I guess that's just part of the cycle, part of what we all go through. We work so hard to achieve our results, to go fast, to be strong, to be our best selves. Day in and day out, we focus and do what it takes to reach our potential, to achieve our goals. By the time race day arrives, the thousands of little decisions, made on a daily basis, have helped to shape the athletes we are. We work hard, we set out to accomplish our goals: we do this day in and day out. It no longer becomes a part of our thoughts, rather it becomes second nature. We do this because we simply are this way.
And that's why our down time, our off season is so hard. It's darn near impossible to simply switch these engraned processes off. No longer are we racing or training at high intensity. We don't push new levels in workouts, and we don't live at that constant state of hyper-workout-race-on-the-horizon-associated-stress. Additionally, we aren't used to the simple idea of "time off". Rather the norm of, taking it easy usually occurs after a 4 hour brick. Post-workout fatigue is the only way we know how to relax and kick our feet back while feeling like we've truly earned it.
Therefore, the off-season is just as much about re-programing our bodies just as much as it is about re-programming our minds.
So when my season begins in earnest, I'll be ready. I'll climb the highest hill, reach the tallest rooftop, stand at the edge of the ocean and scream at the top of my lungs, "Bring It On, I Welcome IT!"
That's why I'm so excited to take the tiny first steps. It means that I'm almost there, that I'm just about ready. Sure, I'm doing a little bit of working out - 10 or 11 hours this week - but nothing near the intensity or volume that I'm accustomed to. And that's okay. Now I realize this. I know and understand the emotions of what I'm going through. What my body is experiencing is natural. And I'm beginning to finally understand why.
Because I love this sport. I love the early morning swims, the beauty of a long ride, the floating sensation while running. I love the challenge, the new hurdles I have to overcome. I know it's not always easy, but that makes the end result all the better, all the sweeter.
Bring it on, I welcome it!
So today I'm in a little bit of pain. Yes, it hurts to move my legs, and I'm anticipating that tomorrow may be a little worse. But that's okay, because I know that it's all part of the process. I've enjoyed time off, and now a new phase is about to begin. Now I get to enjoy the light volume, low intensity, and no workout-associated stress through the holidays. I know it'll be hard (as I'm sure that one of the various groups I bike with will want to kick off December by cycling another century). And I'll resist the temptation to ride the entire way with them. Instead, I'll do my own thing, go at my own slow pace, and enjoy working out purely for the sake of being outside and reveling in winter's splendor. My body and my mind need this break, but at the same time I'm raring to go.

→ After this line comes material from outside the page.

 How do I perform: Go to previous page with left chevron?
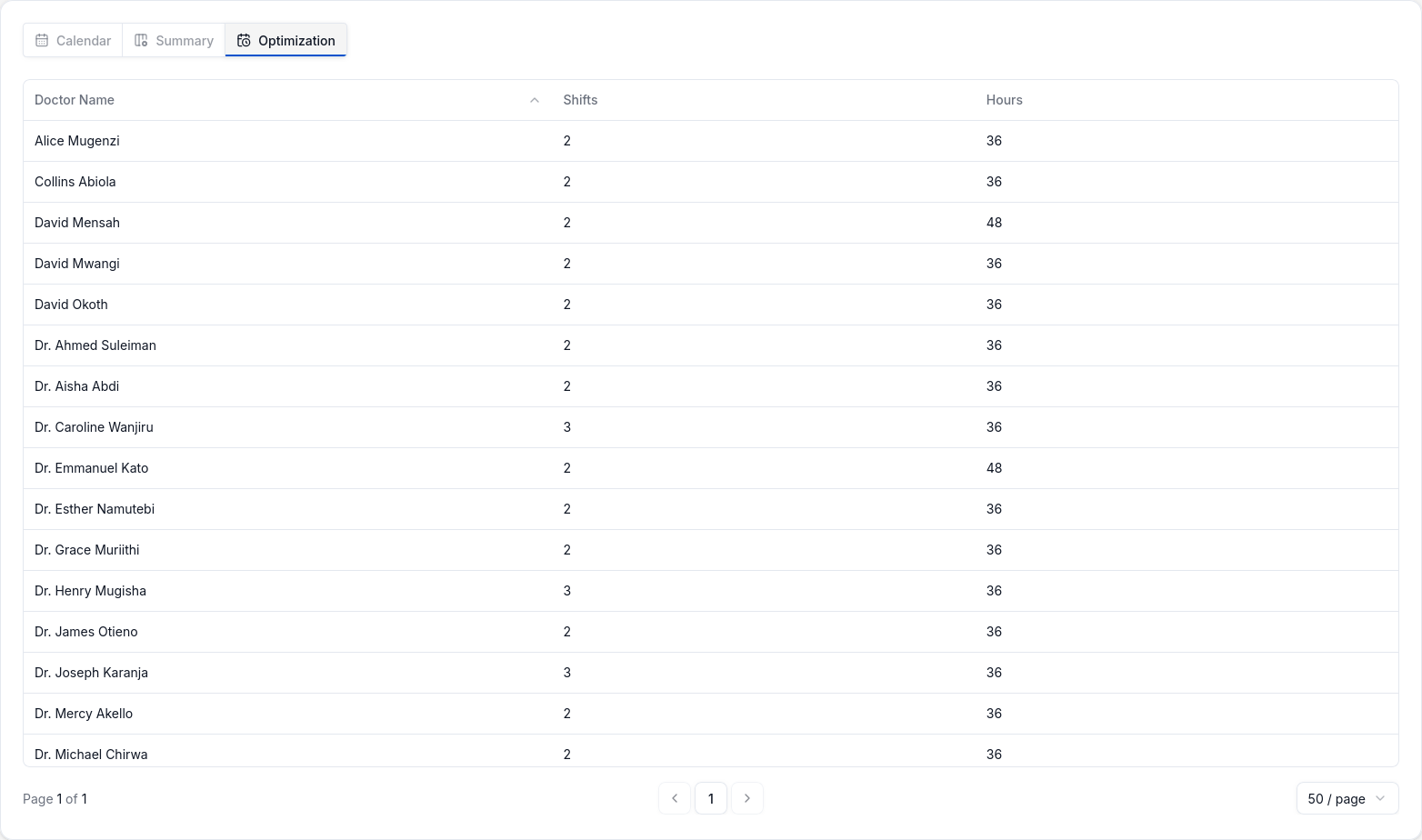675,798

Bring it on, I welcome IT!
As for now, I'm enjoying a little bit of both worlds. No, I'm not in the best shape, and watching my heart rate creep up at my "easy" pace is pretty amusing. But I'm having a good time. I'm enjoying the late night tv (CSI: Miami marathon!), sleeping in a little, and indulging in holiday treats and spirits. But just around the corner, my 2008 season is waiting. It's so close, I can almost touch it. First the easy, light stuff, and then I'll get to ramp it up. And I simply can't wait.
So I raise my wine glass in toast and shout, "BRING IT ON, I WELCOME IT!"